First off, how kinky is your girl? Are you the first guy she’s been this freaky with, or has she been around the block a few times? Is she relatively late to the game and super tight down there? Or is she so sexually experienced that you can’t even feel the edges of her vagina anymore when you’re doing the deed with her?

Second off, how open is she to being with another girl? Did she get drunk in high school and make out with a chick at a party so dudes would cheer like mindless gorillas? Does she say she’s Bi on her Facebook page for attention because it’s 2016 and that’s all the rage these days? If so, your chances are getting higher.

Third off, has she ever been in a threesome before? How many times has she double dipped? Did she enjoy it? Or did it turn into a surprise jealousy fest complete with tense vibes and unbreakable grudges? Also, is she a fan of the classic sitcom Three’s Company?

And last of all, and this is THE most important one, how attached is she to you? If the relationship is new, she probably likes you, but she’s still at a stage where she’s willing to share you. She’s probably ok with the idea of watching you fuck another woman without having the urge to stab you in the eye with a screwdriver and beat you to death with a dead Chihuahua.

Is she in love with you yet? If not, your chances are up significantly. Before she drops the L-word, a three-way is WAY more likely to be agreed upon.

But here’s where it gets even more complicated.

Let’s say everything falls into place. She passes all these tests with flying colors and she’s totally down for a threesome. NOW, you have to find a way to organize a threesome. I don’t care how much of a goddamn stud you wanna pretend you are, this is a pretty grueling process.
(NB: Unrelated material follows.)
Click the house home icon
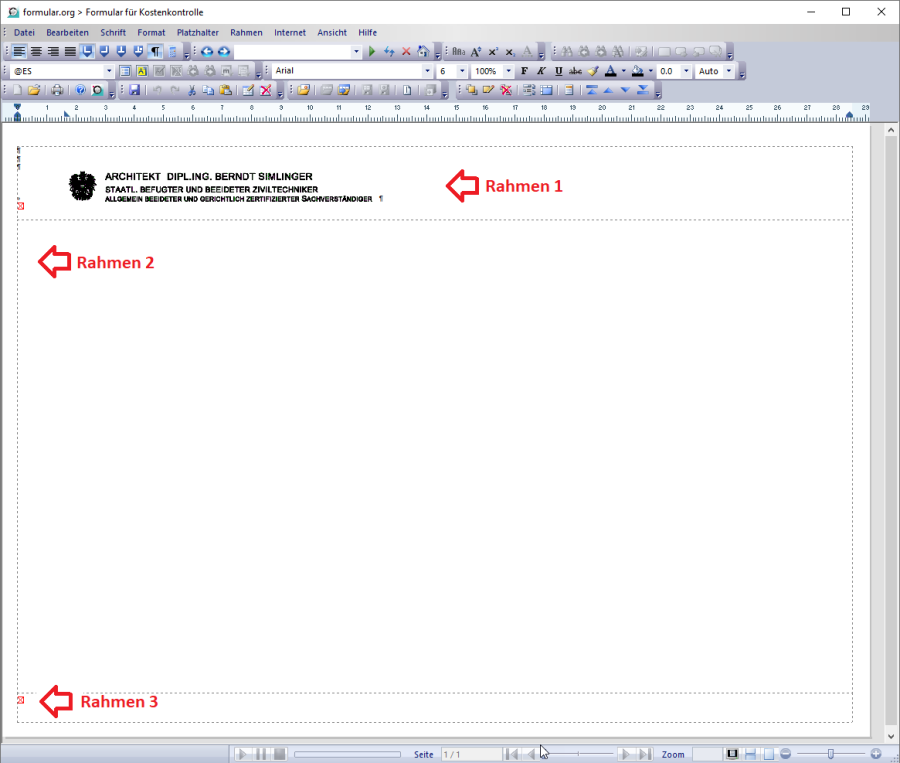The image size is (900, 763). [x=423, y=51]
Where should you start? Well, obviously there’s dating websites. You could go on Tinder, Match.com, and OkCupid, and basically just pimp your relationship out. But you better let your girl do the heavy lifting on the internet trying to hunt for a threeway candidate — people are more likely to respond to a girl searching for a casual threesome. If you see a guy on OkCupid openly putting “looking for threesome” in his profile he’s probably an aspiring serial killer.

There’s always the option of asking girls you know. You could maybe pitch the concept to your female friends to try to see if they might be interested, but this is risky. If their answer is no, they might be offended, and they’ll get mad that you asked them during their shift at Chipotle and they’ll shit in your burrito.

However you choose to go about it, the process better be quick. The clock is ticking. Sometimes you will finally find a threesome candidate only to discover the window has already closed. Sad, sad times.

So good luck, soldiers. I pray for you on your quest for a threesome.

By the way, I’m really excited for all your angry comments. Gems like “fuck you wally! I can have a threesome whenever I want!” or maybe even a creative joke like “haha wally you’re probably gay.” I already got my popcorn ready and I can’t wait to read them.